_TASK DESCRIPTION_:
The records below hold a stretch from the line with "Image resolution: width=894" through the line with "Click the help"; return exactly those lines, ends included, and nothing more.
[Opening RECORD EXCERPTS section]
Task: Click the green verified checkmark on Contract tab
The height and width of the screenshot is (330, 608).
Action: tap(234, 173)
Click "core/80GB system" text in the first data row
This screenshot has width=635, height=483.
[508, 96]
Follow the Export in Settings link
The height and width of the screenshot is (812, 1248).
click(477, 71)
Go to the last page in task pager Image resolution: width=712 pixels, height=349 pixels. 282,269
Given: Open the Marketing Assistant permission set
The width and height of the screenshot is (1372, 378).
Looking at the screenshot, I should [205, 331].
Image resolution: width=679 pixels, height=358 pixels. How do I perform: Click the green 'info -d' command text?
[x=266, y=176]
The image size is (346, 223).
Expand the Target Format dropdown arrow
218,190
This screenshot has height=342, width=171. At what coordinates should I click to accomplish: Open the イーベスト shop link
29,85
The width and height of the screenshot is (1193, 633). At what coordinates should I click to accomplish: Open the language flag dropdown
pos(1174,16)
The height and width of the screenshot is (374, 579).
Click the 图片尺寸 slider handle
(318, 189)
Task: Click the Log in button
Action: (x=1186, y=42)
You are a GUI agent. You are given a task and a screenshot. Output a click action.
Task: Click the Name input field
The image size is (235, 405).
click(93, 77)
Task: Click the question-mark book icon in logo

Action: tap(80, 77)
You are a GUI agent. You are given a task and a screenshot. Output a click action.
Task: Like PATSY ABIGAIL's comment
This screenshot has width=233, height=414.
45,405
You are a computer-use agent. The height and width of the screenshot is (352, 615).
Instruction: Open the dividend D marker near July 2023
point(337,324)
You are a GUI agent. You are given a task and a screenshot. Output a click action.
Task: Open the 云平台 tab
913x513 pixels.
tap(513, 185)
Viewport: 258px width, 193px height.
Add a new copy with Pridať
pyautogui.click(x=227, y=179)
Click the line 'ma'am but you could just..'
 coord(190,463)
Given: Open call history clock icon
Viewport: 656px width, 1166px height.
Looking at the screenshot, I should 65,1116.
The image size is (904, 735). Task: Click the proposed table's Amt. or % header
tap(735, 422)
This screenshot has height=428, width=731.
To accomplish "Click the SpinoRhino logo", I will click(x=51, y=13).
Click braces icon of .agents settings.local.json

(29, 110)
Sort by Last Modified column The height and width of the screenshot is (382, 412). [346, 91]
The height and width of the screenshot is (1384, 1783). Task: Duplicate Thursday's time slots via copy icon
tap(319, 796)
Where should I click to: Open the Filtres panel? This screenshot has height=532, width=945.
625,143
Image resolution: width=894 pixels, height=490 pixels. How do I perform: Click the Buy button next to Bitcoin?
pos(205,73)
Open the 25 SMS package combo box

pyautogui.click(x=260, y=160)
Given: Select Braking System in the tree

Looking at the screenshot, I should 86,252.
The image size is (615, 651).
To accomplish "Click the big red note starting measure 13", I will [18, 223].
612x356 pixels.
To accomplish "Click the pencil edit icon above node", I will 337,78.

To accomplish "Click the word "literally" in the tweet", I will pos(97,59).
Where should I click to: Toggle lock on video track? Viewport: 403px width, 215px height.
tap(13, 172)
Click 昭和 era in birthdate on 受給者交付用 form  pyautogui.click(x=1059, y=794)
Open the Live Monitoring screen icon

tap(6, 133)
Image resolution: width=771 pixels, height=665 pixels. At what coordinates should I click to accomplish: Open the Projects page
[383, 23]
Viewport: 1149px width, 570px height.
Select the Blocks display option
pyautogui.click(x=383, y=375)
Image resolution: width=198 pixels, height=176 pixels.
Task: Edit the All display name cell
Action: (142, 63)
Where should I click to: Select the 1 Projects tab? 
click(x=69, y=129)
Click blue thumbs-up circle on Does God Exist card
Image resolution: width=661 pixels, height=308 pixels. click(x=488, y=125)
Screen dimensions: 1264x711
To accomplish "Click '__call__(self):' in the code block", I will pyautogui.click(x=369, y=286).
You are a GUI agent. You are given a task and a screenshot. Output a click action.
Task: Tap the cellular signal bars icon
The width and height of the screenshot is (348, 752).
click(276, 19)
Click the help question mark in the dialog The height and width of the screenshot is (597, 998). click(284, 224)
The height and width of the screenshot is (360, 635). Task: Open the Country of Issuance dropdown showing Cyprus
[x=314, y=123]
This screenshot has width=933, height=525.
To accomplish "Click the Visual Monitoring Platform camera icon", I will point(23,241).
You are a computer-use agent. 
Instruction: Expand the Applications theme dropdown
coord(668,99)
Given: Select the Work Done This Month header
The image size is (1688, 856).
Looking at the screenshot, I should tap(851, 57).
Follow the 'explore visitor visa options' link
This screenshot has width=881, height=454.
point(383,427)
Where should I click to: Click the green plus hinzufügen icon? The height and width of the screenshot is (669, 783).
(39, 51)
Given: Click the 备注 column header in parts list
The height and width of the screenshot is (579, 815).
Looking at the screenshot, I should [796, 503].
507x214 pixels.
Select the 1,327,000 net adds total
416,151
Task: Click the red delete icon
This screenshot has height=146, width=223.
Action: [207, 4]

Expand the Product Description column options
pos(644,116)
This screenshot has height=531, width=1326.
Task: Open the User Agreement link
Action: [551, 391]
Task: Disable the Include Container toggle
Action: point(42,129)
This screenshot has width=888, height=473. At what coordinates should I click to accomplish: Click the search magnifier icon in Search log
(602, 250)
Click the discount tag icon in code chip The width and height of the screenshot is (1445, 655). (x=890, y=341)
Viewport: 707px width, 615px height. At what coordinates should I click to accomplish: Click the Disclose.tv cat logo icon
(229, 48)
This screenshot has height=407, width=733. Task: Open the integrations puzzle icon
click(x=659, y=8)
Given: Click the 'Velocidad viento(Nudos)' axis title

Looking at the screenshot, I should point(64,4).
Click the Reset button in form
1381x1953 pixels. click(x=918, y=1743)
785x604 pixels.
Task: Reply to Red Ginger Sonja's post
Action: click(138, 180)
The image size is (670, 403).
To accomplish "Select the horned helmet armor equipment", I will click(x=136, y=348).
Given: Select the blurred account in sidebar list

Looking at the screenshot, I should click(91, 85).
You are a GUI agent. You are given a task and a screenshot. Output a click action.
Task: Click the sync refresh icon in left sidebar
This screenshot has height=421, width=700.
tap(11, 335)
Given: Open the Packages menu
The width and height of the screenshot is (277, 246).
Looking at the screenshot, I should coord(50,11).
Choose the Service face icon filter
[Closing RECORD EXCERPTS section]
_RESPONSE FOR THIS EXERCISE_:
Image resolution: width=894 pixels, height=490 pixels. How do I perform: Click the Buy button next to Bitcoin?
pos(205,73)
Open the 25 SMS package combo box

pyautogui.click(x=260, y=160)
Given: Select Braking System in the tree

Looking at the screenshot, I should 86,252.
The image size is (615, 651).
To accomplish "Click the big red note starting measure 13", I will [18, 223].
612x356 pixels.
To accomplish "Click the pencil edit icon above node", I will 337,78.

To accomplish "Click the word "literally" in the tweet", I will pos(97,59).
Where should I click to: Toggle lock on video track? Viewport: 403px width, 215px height.
tap(13, 172)
Click 昭和 era in birthdate on 受給者交付用 form  pyautogui.click(x=1059, y=794)
Open the Live Monitoring screen icon

tap(6, 133)
Image resolution: width=771 pixels, height=665 pixels. At what coordinates should I click to accomplish: Open the Projects page
[383, 23]
Viewport: 1149px width, 570px height.
Select the Blocks display option
pyautogui.click(x=383, y=375)
Image resolution: width=198 pixels, height=176 pixels.
Task: Edit the All display name cell
Action: (142, 63)
Where should I click to: Select the 1 Projects tab? 
click(x=69, y=129)
Click blue thumbs-up circle on Does God Exist card
Image resolution: width=661 pixels, height=308 pixels. click(x=488, y=125)
Screen dimensions: 1264x711
To accomplish "Click '__call__(self):' in the code block", I will pyautogui.click(x=369, y=286).
You are a GUI agent. You are given a task and a screenshot. Output a click action.
Task: Tap the cellular signal bars icon
The width and height of the screenshot is (348, 752).
click(276, 19)
Click the help question mark in the dialog The height and width of the screenshot is (597, 998). click(284, 224)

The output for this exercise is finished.